- Church: Anglican Church in North America
- Diocese: Rocky Mountains
- In office: 2024–present

Orders
- Ordination: 2011 (priesthood)
- Consecration: February 5, 2024 by Foley Beach

Personal details
- Born: 1978 (age 46–47)

= Benjamin Fischer (bishop) =

American Anglican bishop (born 1978)

Benjamin Louis Fischer (born 1978) is an American Anglican bishop and academic. He was consecrated in 2024 as the first bishop suffragan of the Anglican Diocese of the Rocky Mountains in the Anglican Church in North America.

==Academic career==
Fischer received his B.A. and M.A. in church history from Emory University, and obtained his Ph.D. in English literature from the University of Notre Dame in 2008. His dissertation, under the direction of Joseph Buttigieg, was on "religion and the cultural politics of British imperialist ambition in China." Following his Ph.D. completion, Fischer became assistant professor of English at Northwest Nazarene University in Nampa, Idaho, where he taught early British literature,
Shakespeare, modern drama, linguistics and composition. He later received tenure at NNU and an appointment as associate professor.

==Ordained ministry==
After moving to Nampa, Fischer and his wife, Brooke, joined an Anglican Mission in the Americas church plant in Eagle, Idaho. They led student ministry outreach at this church for several years. After Fischer was ordained to the priesthood in AMiA in 2011, he led a church planting effort in Nampa that came to fruition in 2014 as Christ the Redeemer Anglican Church. Initially resident in PEARUSA, Christ the Redeemer became a founding member of the Diocese of the Rocky Mountains.
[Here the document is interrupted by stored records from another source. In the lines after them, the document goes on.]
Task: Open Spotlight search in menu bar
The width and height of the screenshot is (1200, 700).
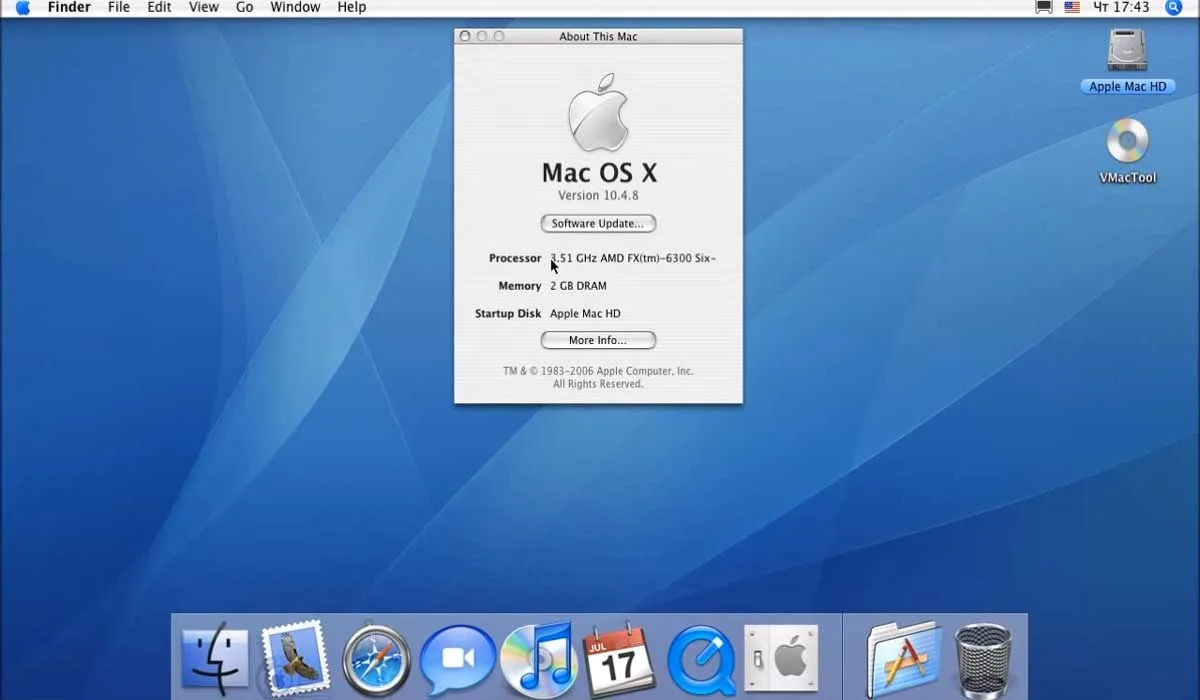Action: click(1174, 8)
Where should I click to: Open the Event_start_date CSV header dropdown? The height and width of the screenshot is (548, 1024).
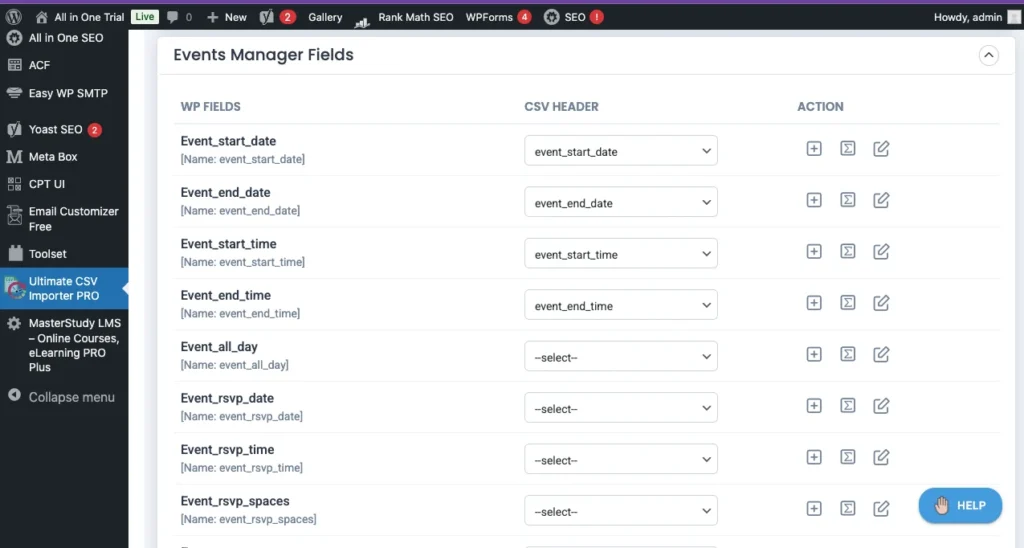[x=620, y=151]
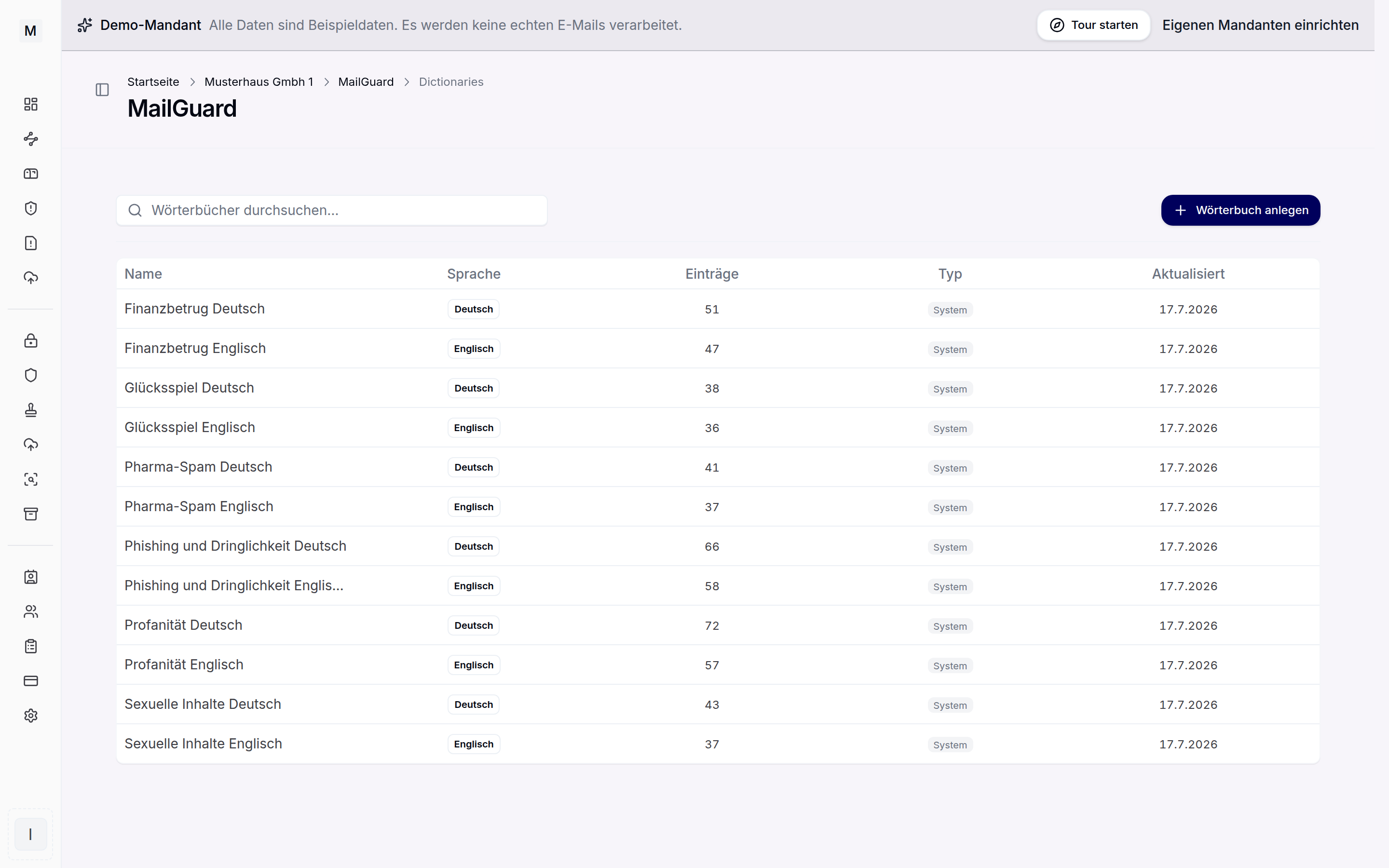This screenshot has width=1389, height=868.
Task: Open the users icon in sidebar
Action: pyautogui.click(x=30, y=611)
In 2023, Fischer was elected as the diocese's first bishop suffragan in a part-time role. He was consecrated in February 2024 at Wellspring Church in Englewood, Colorado, by Archbishop Foley Beach and continued to serve as rector of Christ the Redeemer.

==Personal life==
Fischer married Brooke Underwood in 2003. They have three children.

==Bibliography==
===Books===
- Wycliffe, John (2021). "Being A Pastor: Pastoral Treatises of John Wycliffe"
- Fischer, Benjamin (2021). "Joy Renewed: A Biblical Prescription for Rediscovering Joy in Late Modernity"
- Kanana, Cedric (2022). "I Once Was Dead: How God Rescued Me from Islam, Drugs, Witchcraft, and even Death"

===Articles===
- Fischer, Benjamin (2015). "Literary Catholicity An Alternate Reading of Influence in the Work of C. S. Lewis and G. K. Chesterton"
- Fischer, Benjamin (2015). "Civilized Depravity: Evangelical Representations of Early-Nineteenth-Century China and the Redefinition of 'True Civilization'"
- Fischer, Benjamin L. (2016). "A Novel Resistance: Mission Narrative as the Anti-Novel in the Evangelical Assault on British Culture"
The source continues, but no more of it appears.